• INSTRUCTIONS
1. In the quoted email about Linux development, which company did Linus go into after he left school?
2. Reproduce everything in the Linux email from "On Tue, 9 May" down to "of Microsoft stock).".

• SELECTED EXTRACT

On Tue, 9 May 2000 ">hirsch@zapmedia.com wrote:
> Linus started Linux as a student. After he left school he went into
> private industry (specifially, Transmeta, which is funded in part by
> Paul Allen who is the second largest shareholder of Microsoft stock).
> He probably had a government stipend as a student, but has never ben
> on a linux grant. That certainly is not why he opened the source.
>
> Most of the rest of the kernel was developed similarly. In recent
> years many of the contributors have been funded by the likes of RedHat
> (e.g. Alan Cox), SuSE (e.g. Andrea Arcangelski-that's not quite right)
> (and many more companies). None of these companies are funded by any
> government grants that I know of.

• INFORMATION SUPPLIED
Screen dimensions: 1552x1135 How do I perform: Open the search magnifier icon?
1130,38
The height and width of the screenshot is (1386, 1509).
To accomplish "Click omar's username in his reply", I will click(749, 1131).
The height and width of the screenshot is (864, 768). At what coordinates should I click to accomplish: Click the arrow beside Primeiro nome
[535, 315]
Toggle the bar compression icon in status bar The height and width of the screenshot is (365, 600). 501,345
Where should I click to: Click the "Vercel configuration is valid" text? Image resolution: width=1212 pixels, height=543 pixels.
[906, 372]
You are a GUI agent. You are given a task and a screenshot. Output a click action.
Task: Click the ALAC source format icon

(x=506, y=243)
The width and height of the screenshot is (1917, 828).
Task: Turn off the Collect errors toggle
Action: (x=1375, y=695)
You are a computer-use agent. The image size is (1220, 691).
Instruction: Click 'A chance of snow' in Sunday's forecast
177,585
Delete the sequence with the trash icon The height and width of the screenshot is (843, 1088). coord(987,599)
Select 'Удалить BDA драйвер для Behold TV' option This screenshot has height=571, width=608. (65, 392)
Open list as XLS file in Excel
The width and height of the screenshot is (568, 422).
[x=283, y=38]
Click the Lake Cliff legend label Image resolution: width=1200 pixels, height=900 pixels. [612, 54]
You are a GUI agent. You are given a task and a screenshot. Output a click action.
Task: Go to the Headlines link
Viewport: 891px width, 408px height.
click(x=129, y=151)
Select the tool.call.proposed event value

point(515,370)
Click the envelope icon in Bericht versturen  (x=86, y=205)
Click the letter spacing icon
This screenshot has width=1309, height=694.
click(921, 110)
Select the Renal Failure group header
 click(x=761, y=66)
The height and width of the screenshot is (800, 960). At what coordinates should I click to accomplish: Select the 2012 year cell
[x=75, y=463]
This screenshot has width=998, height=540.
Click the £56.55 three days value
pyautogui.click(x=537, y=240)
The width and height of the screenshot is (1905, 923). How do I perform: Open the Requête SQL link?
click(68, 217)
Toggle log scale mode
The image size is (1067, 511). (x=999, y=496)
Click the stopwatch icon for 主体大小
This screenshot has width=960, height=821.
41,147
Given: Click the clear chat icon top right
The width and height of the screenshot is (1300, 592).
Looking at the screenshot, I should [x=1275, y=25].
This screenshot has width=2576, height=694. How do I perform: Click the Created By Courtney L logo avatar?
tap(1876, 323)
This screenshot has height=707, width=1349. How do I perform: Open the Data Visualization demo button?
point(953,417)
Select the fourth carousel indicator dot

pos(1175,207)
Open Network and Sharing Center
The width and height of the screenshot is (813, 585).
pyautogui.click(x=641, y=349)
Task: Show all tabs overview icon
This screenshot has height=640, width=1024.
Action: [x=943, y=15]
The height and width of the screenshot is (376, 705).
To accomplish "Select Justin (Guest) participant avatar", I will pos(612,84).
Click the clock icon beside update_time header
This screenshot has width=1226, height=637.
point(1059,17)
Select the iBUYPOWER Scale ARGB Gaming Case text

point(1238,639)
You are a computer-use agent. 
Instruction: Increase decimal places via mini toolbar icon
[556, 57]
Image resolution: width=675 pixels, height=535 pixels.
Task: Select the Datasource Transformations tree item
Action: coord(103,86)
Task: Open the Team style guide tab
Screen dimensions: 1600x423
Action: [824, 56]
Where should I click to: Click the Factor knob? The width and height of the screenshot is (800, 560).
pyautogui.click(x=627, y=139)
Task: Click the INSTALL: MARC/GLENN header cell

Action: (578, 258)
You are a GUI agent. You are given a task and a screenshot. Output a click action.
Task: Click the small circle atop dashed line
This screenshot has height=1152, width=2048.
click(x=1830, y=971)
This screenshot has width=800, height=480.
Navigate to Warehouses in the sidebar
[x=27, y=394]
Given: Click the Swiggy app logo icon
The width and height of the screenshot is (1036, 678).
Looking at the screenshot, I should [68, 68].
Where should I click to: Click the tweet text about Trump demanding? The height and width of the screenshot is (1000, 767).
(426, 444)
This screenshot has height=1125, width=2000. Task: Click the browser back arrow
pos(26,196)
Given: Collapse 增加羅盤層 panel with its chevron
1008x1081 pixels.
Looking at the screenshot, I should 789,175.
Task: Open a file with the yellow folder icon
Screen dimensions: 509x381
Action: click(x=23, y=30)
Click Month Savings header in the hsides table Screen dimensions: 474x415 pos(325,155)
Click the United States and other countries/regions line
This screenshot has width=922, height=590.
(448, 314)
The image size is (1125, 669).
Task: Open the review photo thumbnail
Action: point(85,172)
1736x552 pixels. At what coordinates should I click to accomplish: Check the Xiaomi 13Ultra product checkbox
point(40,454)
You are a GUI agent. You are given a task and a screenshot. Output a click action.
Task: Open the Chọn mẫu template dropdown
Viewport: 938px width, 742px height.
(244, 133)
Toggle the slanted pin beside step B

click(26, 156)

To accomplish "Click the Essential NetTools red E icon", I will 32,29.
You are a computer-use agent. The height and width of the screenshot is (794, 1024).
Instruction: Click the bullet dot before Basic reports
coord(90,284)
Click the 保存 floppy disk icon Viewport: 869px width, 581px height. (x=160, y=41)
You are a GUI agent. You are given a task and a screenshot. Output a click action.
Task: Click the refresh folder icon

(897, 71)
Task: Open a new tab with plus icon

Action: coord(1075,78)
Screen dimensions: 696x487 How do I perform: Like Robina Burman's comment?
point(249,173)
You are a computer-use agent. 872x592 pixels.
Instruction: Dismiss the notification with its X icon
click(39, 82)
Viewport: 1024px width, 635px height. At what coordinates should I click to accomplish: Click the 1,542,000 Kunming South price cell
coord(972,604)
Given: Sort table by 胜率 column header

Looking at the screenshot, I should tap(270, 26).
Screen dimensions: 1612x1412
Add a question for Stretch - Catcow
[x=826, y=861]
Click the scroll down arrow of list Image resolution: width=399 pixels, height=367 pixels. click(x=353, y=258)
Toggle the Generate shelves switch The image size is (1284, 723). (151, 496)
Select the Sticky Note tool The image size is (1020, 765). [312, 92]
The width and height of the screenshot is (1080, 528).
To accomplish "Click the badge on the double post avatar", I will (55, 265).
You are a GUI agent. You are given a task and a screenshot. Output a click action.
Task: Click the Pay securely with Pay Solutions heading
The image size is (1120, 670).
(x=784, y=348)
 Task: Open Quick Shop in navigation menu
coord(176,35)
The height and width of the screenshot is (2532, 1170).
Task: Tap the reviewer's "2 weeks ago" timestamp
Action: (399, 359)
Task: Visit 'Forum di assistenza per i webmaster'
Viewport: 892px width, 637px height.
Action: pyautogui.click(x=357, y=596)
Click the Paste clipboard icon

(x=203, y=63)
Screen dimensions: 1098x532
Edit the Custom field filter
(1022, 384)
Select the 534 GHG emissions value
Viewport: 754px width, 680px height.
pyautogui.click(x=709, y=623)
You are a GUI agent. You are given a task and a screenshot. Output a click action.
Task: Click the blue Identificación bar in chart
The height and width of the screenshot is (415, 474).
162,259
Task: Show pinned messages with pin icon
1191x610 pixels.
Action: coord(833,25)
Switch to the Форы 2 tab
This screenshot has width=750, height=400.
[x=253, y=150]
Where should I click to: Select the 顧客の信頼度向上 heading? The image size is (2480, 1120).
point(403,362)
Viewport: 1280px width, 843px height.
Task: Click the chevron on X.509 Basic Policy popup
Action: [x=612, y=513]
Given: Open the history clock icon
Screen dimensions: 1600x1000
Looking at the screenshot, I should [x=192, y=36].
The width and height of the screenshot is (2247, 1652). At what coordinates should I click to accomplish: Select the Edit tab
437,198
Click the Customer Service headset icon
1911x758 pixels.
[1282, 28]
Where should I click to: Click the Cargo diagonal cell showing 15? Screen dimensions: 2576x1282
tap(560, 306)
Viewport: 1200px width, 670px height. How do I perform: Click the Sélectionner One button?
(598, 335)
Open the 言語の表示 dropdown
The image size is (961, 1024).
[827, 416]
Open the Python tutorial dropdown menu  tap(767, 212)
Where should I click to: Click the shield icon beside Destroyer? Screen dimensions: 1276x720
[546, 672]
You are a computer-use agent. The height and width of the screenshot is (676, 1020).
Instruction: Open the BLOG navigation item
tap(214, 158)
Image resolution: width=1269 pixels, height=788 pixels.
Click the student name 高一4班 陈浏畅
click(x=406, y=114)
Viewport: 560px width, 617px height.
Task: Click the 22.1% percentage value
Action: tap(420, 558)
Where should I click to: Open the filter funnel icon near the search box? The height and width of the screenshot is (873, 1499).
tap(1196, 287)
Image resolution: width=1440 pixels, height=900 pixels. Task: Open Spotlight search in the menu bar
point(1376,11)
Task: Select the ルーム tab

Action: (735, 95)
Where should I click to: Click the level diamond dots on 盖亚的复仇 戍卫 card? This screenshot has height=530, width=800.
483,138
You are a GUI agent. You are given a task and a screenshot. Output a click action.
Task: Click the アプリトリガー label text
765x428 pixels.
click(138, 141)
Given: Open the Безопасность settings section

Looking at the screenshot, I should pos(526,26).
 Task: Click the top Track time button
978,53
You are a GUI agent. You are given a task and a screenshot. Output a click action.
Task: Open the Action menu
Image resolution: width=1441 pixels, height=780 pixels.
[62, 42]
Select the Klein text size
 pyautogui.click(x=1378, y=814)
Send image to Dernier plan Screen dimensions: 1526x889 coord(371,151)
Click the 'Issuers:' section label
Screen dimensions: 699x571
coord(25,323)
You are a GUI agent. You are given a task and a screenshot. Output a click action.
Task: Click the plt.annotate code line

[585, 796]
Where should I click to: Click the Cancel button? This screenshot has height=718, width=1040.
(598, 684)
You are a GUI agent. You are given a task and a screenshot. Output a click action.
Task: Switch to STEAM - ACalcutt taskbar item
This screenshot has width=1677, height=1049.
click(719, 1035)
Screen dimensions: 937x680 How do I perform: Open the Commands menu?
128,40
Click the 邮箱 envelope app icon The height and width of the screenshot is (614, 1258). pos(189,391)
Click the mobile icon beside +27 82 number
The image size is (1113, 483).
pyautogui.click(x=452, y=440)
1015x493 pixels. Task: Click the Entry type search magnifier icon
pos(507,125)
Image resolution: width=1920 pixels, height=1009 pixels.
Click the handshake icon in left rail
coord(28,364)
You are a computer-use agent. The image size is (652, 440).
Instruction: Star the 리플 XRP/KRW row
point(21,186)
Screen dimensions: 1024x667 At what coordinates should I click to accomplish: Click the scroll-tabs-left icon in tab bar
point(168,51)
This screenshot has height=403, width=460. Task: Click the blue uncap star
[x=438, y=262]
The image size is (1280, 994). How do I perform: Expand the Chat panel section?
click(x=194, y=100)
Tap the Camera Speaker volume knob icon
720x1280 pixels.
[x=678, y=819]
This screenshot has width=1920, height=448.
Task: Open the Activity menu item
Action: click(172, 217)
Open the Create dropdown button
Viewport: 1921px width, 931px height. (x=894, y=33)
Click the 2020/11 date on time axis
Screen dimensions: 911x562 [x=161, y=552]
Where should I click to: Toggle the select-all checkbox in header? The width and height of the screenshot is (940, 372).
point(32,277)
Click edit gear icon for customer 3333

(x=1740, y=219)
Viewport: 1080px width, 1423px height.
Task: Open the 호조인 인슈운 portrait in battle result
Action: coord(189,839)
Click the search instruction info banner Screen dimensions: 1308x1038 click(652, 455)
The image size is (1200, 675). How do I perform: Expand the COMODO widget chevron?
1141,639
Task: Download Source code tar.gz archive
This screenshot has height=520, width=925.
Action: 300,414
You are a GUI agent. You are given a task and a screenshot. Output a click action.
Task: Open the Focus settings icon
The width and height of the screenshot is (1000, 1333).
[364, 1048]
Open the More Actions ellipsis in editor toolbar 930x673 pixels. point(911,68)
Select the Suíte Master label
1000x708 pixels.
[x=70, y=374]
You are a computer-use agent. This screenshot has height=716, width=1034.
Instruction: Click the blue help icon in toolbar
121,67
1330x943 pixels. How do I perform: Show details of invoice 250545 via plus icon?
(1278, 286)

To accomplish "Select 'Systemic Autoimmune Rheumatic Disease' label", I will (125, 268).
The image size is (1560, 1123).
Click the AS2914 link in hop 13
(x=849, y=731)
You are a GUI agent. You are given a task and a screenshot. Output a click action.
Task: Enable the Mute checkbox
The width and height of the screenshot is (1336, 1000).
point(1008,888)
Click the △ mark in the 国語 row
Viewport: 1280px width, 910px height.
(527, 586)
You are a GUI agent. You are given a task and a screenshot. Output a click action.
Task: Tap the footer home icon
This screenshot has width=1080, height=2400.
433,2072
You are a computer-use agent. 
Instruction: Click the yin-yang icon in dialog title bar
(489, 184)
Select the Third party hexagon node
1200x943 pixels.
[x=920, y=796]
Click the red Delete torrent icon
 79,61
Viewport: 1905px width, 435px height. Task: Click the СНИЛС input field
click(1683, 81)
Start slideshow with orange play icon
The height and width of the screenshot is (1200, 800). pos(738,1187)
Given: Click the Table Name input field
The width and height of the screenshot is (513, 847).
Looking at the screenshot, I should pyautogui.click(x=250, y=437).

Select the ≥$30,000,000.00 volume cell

• RESULTS BY TASK
1. Transmeta

2.
On Tue, 9 May 2000 ">hirsch@zapmedia.com wrote:
> Linus started Linux as a student. After he left school he went into
> private industry (specifially, Transmeta, which is funded in part by
> Paul Allen who is the second largest shareholder of Microsoft stock).